What’s the advantage of ranking for low volume keywords?
You might be thinking “what’s the point of ranking for a search term that attracts low search volume?”
The answer is in the intent.
If you sell vintage Dinky cars, there may only be 30 people a month using “Vintage Dinky cars for sale” in the Google search bar, BUT the term is easy to rank highly for AND you can pretty much guarantee that all of them want to buy what you sell. Your opportunity to convert the sale is therefore much higher.
How to use long-tail keywords on your website
When you blog or post on social media, you have a regular opportunity to introduce new, and re-enforce existing long tail keywords. If you sell wedding dresses, for example, you can use long-tail keywords like “50s style wedding dresses”, “Wedding dresses for curvy brides” or “The most popular wedding dress accessories” across a variety of blogs and posts.
There are 2 types of long-tails – Supporting and Topical.
Supporting long-tail keywords add more definition to the head keyword.
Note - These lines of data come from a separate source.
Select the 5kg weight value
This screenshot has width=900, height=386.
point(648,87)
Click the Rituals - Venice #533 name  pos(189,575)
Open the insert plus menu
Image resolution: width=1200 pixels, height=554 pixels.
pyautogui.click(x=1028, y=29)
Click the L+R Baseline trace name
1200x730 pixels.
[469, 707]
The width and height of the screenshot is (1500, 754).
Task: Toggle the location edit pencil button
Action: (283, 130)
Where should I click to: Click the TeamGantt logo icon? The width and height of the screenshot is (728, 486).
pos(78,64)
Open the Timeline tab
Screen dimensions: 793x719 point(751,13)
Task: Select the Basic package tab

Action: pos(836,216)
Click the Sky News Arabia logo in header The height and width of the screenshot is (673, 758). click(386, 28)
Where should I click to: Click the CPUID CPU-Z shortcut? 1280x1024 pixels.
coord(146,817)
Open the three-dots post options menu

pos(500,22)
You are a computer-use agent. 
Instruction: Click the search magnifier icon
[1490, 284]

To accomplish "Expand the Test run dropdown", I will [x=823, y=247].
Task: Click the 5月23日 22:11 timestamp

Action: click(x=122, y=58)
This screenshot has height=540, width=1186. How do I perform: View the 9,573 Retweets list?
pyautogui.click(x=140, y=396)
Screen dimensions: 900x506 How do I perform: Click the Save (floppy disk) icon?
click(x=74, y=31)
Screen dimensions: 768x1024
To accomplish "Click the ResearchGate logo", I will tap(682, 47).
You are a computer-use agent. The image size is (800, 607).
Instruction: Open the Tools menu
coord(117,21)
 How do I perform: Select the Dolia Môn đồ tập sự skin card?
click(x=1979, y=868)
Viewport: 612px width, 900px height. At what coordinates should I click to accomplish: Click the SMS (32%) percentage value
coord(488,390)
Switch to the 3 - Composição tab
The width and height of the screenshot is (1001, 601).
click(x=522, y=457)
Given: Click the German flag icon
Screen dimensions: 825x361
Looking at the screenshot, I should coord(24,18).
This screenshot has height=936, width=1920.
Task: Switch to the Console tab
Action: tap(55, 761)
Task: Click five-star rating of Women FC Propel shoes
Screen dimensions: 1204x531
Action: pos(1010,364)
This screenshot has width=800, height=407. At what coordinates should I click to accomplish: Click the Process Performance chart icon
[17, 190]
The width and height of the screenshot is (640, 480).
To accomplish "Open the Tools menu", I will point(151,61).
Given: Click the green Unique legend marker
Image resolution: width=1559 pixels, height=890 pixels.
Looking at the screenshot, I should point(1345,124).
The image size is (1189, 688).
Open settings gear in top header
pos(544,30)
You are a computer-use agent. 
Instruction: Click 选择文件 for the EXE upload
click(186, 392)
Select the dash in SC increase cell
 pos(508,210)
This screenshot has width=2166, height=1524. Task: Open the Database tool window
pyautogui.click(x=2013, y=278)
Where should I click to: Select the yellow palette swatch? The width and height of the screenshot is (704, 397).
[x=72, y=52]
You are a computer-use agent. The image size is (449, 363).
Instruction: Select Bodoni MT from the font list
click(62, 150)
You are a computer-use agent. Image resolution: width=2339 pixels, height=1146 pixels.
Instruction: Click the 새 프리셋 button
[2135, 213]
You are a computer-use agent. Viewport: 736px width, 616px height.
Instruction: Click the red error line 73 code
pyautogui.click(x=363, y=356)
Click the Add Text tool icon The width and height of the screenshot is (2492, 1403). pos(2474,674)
For example “50s style wedding dresses” is seeking a particular shape and styling of a wedding dress.
Topical long-tail keywords add differentiation to the head keyword. For example “Indian wedding dress” would take you to an Asian wedding attire site rather than a Bridal boutique.
It’s also important to know that Google’s AI is clever enough to understand long-tail phrases which are similar, so there’s no need to stress about ranking for “Wedding dresses for curvy brides” and “Curvy wedding dresses” and “Wedding dress for a curvy body shape” – Google will match these as the same search for you.
The important thing is to link the tail to the head – Google is looking for the tail words to add more detail to the head so that the searches it shows are as good a match to the searcher intent as possible.
How to identify strong long-tail keywords
Everything starts with keyword research. Once you have identified your head and mid-area phrases, you can use them to research potential long-tails.
1. Check out your search engine’s auto-suggest
2. Look at “Related searches” on your results page
3. Consider turning your keywords into questions
This is a great way to optimise your content so that it comes up under “people also ask”
Answer the public is a great site for researching question modifiers.
Also, take a look at forums such as Quora and Reddit for questions people are asking about topics such as the ones you are talking about.
4. Get descriptive
Consider your key products or services and think how people closer to being ready to purchase would be more specific about describing them.
5. Stalk your competitors
It’s always worth researching what your competitors are doing – you will find a gold-mine of ideas as to where you can leverage your messaging versus theirs.
6. Switch on your Google Search Console
Search console helps you measure your site’s traffic, and see which search terms you are being found for
The most important element of your SEO is the creation of awesome content that is engaging and helpful to your reader. Once you are clear what you want to be famous for, keywords are all about matching this ambition with phrases people commonly use in search, and phrases with high levels of intent for goods or services like yours.